While I was reading that first segment, I found myself a little impatient to start hearing about Audrey Hepburn.. However, in retrospect, I think that this was a great beginning! This is the scene building that is important necessary for understanding the relationship that Audrey and her mother would have.

So much information is smashed into these first few pages. Pages explaining the sad relationships that the Baroness had with her two husbands, culminating in the second abandonment (pg. 14) where one day Joseph Ruston, the Baroness's second husband, just walked away.

Chapter 2
Here we read about the effects of ever heating politics had on Audrey's family. In 1939, as things between England and Germany heated up, Ella and Audrey sought refuge in neutral Holland. And, while war had officially been declared, few Dutch people worried, that is until April 1940 when Nazis invaded Denmark and Norway.

Then, May 1940, Holland fell and the German occupation was more than just a distant sort-of threat. "Over the next ten months, the van Heemstra bank accounts, securities and personal jewelry were confiscated. Secure in their wealth for centuries, they now saw almost everything taken away (pg. 21)." With anti-English bias growing, to protect Audrey - a British, English speaking citizen, Ella had Audrey become fluent in Dutch and enrolled her in school under the name of Edda van Heemstra.

During the years, 1940 to 1945, living in Holland became a nightmare. Threats were broadcast daily, German attacks were common-place. Everything was rationed. Audrey saw first-hand the atrocities of the Nazi occupants.
"Families with babies, little children being hauled into meat wagons, wooden vans with just a slat at the top, and all those faces staring out at you," Audrey recalled later, listing snapshot-memories of those deported from Holland to concentration camps. "I knew the cold clutch of human terror all through my early teens: I saw it, felt it, heard it -- and it never goes away. You see, it wasn't just a nightmare: I was there, and it all happened (pg. 23)."
As winter came, things only got worse. As food and fuel became more and more scarce, "the Nazis calmly watched the Dutch people starve to daeth as all available food was diverted to German soldiers (pg. 30)."

But the spirit of the Dutch was unconquerable. There were had "black performances", to cheer the Dutch people. Audrey loved to dance and choreographed her own, amateur routines. She, and other performers, took messages and money to and for the Dutch Underground. It's chilling to read about the bravery of these people, taking such chances in hopes of working toward a better future.
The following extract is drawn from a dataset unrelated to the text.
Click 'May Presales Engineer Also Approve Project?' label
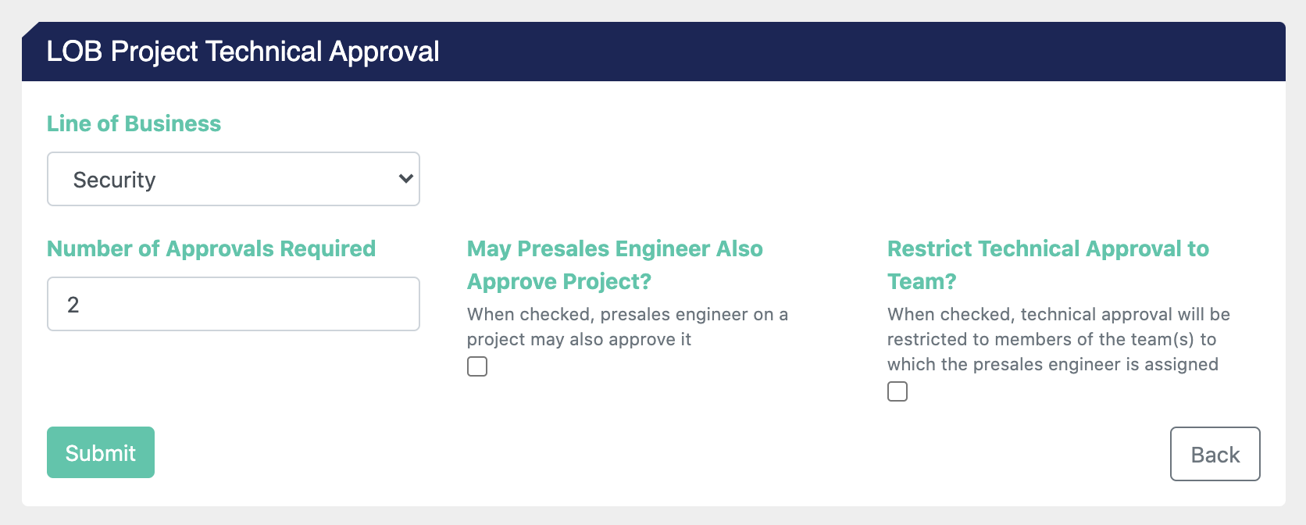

I thought the author did a great job not throwing any negative slant on the Baroness's reticence. It was simply part of who she was, a result of her upbringing and life experiences. Yet, from her actions we can clearly see that she loved Audrey greatly. They survived the Nazi occupation and went on to volunteer as staffers for the homes of wounded veterans. By 1946, things in Holland were returning to some semblance of normalcy and Audrey's love of dance brought her out of the depression she'd fallen into. The Baroness supported her daughter in her dream. She took a job cleaning floors so that Audrey could attend dancing school.

Chapter 3
Audrey threw herself into dancing, but 17yrs is too old to begin training for professional dance and the malnutrition during her formative years was too much to overcome. Yet, she didn't give up on it completely. Instead, she opted for theater gigs that allowed her to dance. This opened up opportunities to get noticed, and (as we all know) she was!